Le sujet : Calvin Weir-Fields est considéré par le monde entier comme un génie, pour avoir écrit à 19 ans un livre déjà devenu un classique de la littérature americaine. Mais 10 ans plus tard, il n'arrive toujours pas à trouver un second souffle. Encouragé par son psy à écrire une nouvelle coûte que coûte, sans  se soucier de la qualité, il invente un personnage, une fille dont il a rêvé et qu'il appelle Ruby. Mais le lendemain, il découvre dans sa cuisine Ruby qui prépare son petit déjeuner, de même qu'il se rend compte qu'elle obéit à tout ce qu'il écrit.

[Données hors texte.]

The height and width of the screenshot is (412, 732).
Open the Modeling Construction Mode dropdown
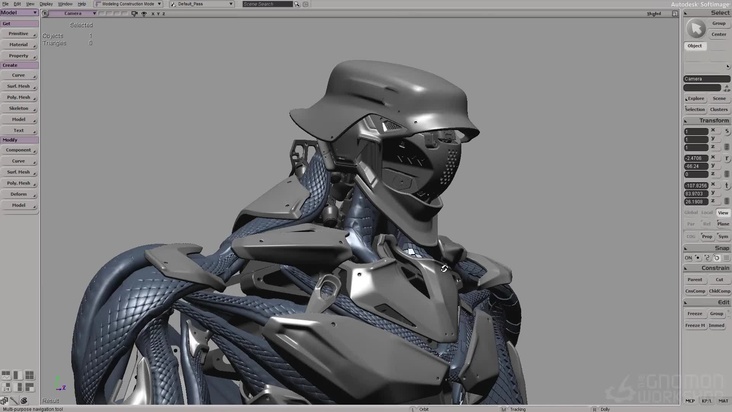click(128, 4)
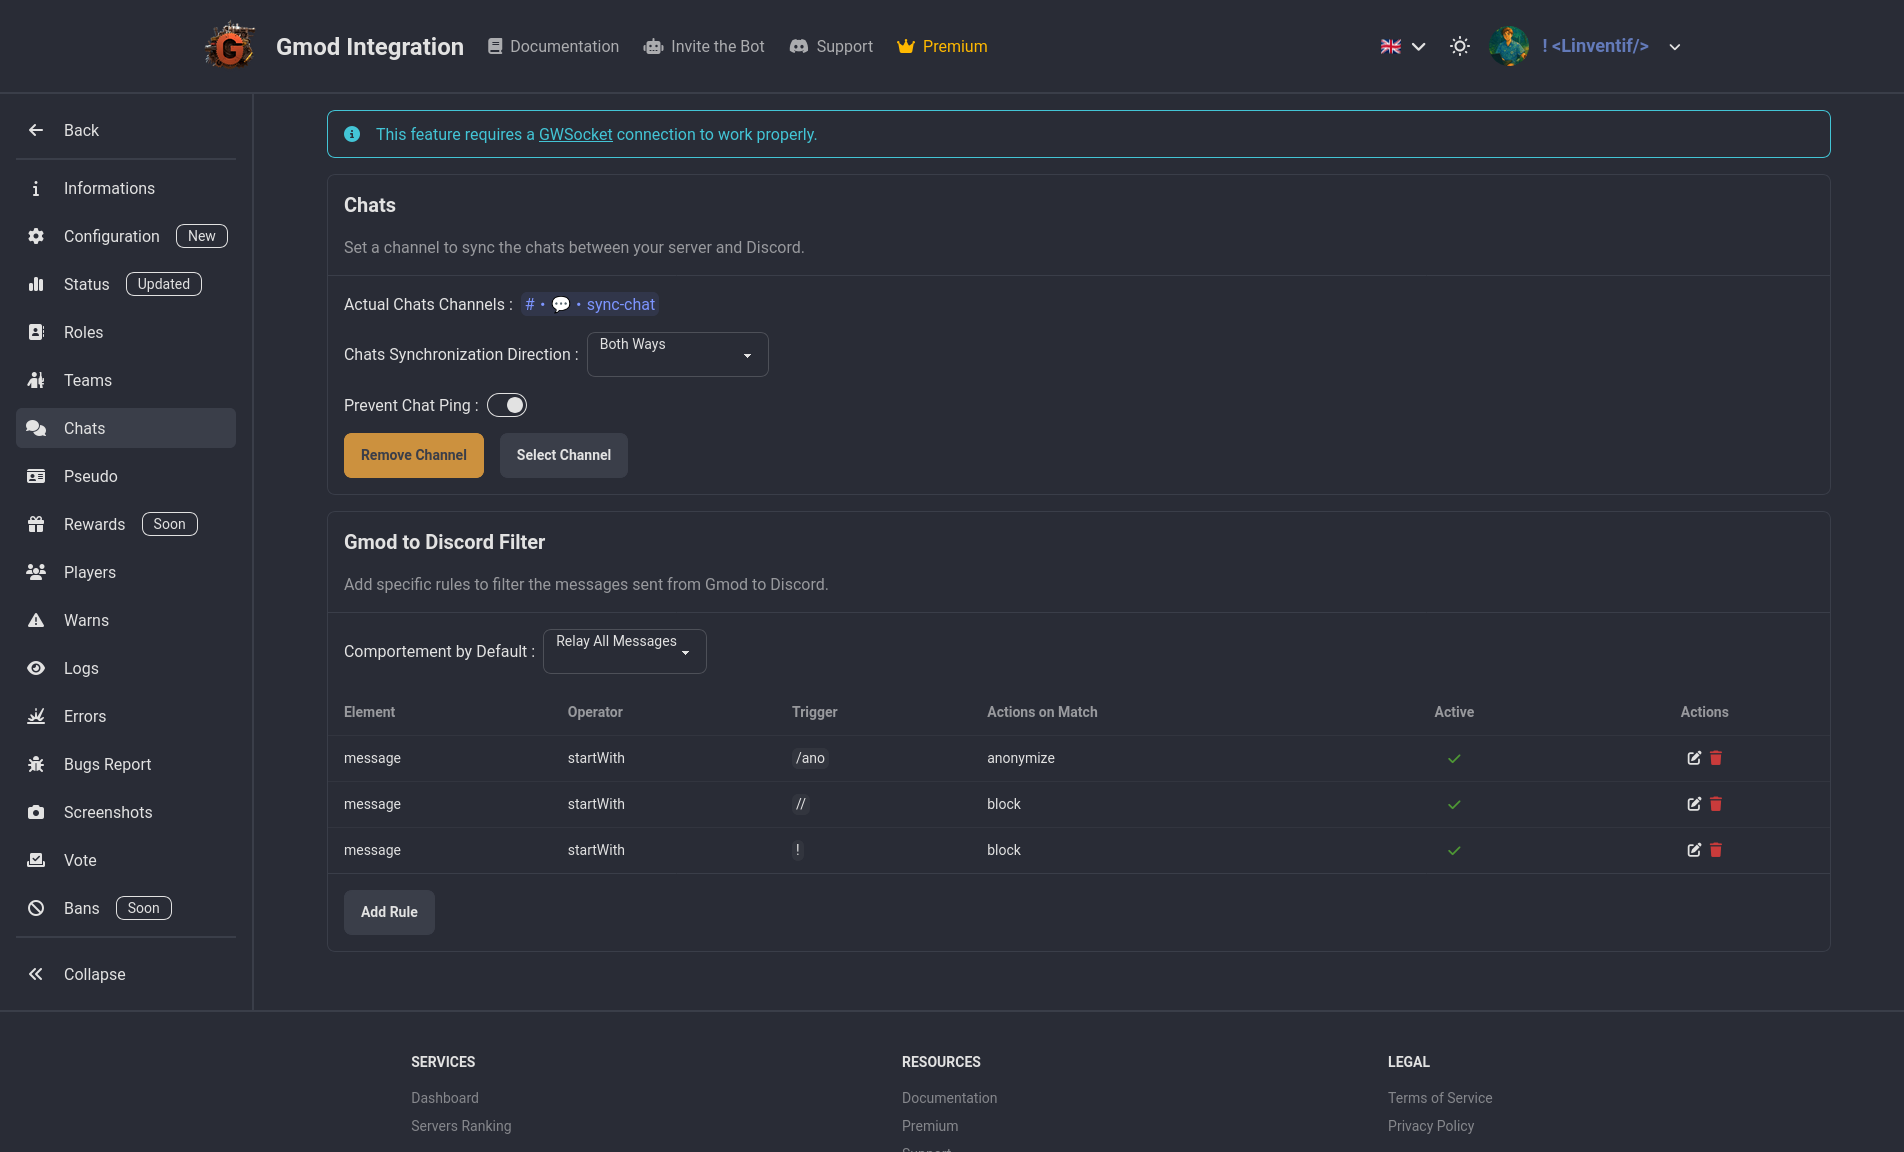
Task: Click the Gmod Integration logo
Action: click(230, 47)

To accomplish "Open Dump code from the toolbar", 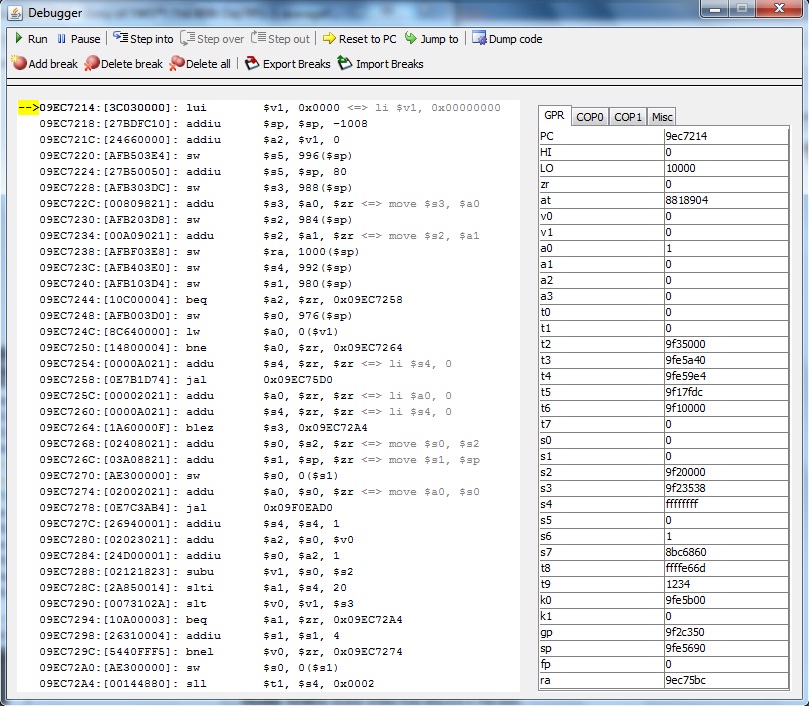I will tap(480, 39).
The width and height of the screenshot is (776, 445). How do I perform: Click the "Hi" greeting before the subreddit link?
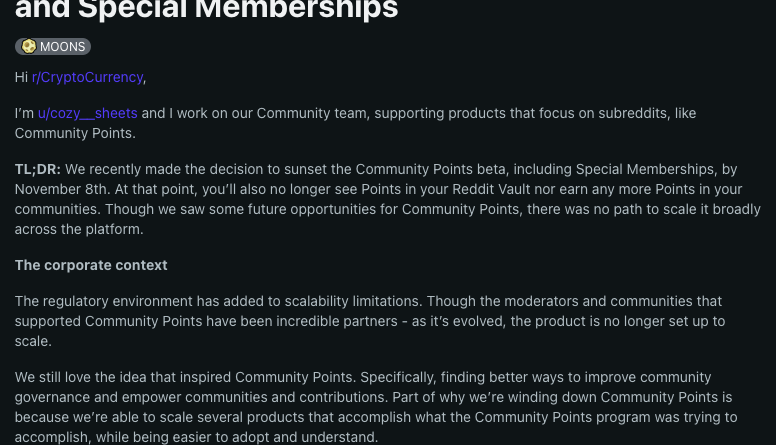coord(21,77)
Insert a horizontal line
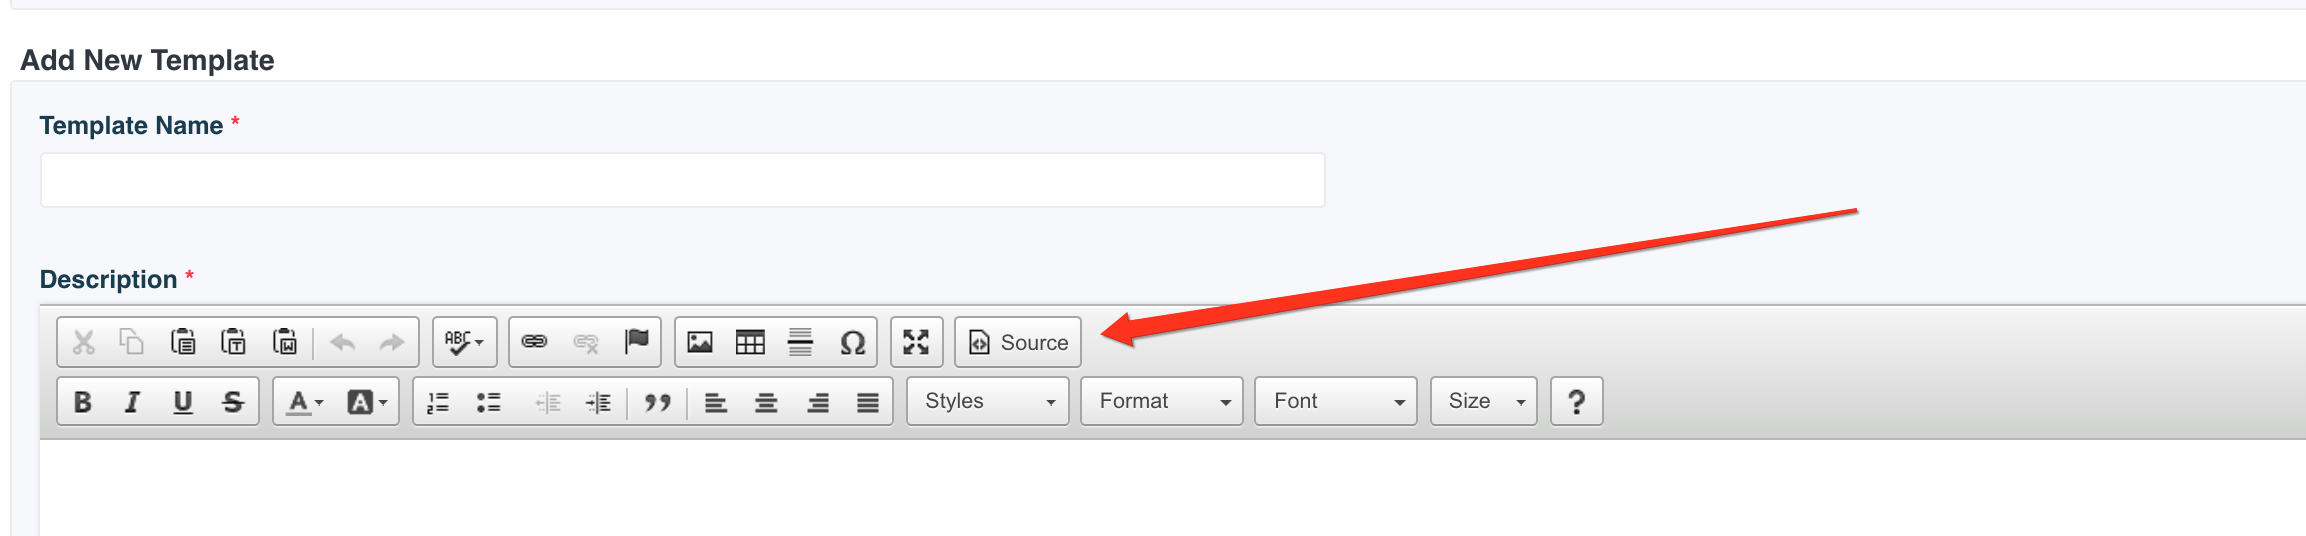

La critique : Y'a pas à tortiller, ça doit être mon mauvais fond : je préfère 100 fois qu'on me raconte l'histoire d'une mère de famille débordée, d'un père raté, d'un fils autiste et militariste, d'un oncle suicidaire et d'un grand-père défoncé plutôt qu'une jolie histoire d'amour, quand bien même celle-ci présente la particularité de confronter le créateur et sa créature. Je parlais hier pour "Do Not Disturb" du charme de l'inconnu dans les avant-premières, et des motifs qui peuvent me pousser à y aller ; pour "Elle s'appelle Ruby", pas besoin d'autres raisons que l'envie de voir ce que Jonathan Dayton et Valerie Faris allaient faire après "Little Miss Sunshine", dont j'annonçais il y a sept ans qu'il allait devenir culte, et ce n'est pas mon neveu qui me contredira !

 

Le changement de tonalité entre les deux films est-il dû au changement de scénariste ? Délaissant Michael Arndt, Jonathan Dayton et Valerie Faris ont choisi Zoe Kazan (petite-fille d'Elia Kazan) qui joue aussi le rôle de Ruby et dont c'est le premier scénario. Elle a raconté que c'est la vision d'un mannequin gisant dans les rues de New York qui l'a renvoyée au mythe du sculpteur Pygmalion donnant vie à sa statue Galatée et qui lui a donné l'idée de cette histoire. Ce thème n'est pas nouveau, de Hermione dans "Le Conte d'hiver" de Shakespeare à "Frankenstein" de Mary Shelley, jusqu'à "My Fair Lady", évoqué par la vision sur un écran d'Audrey Hepburn dans "Sabrina".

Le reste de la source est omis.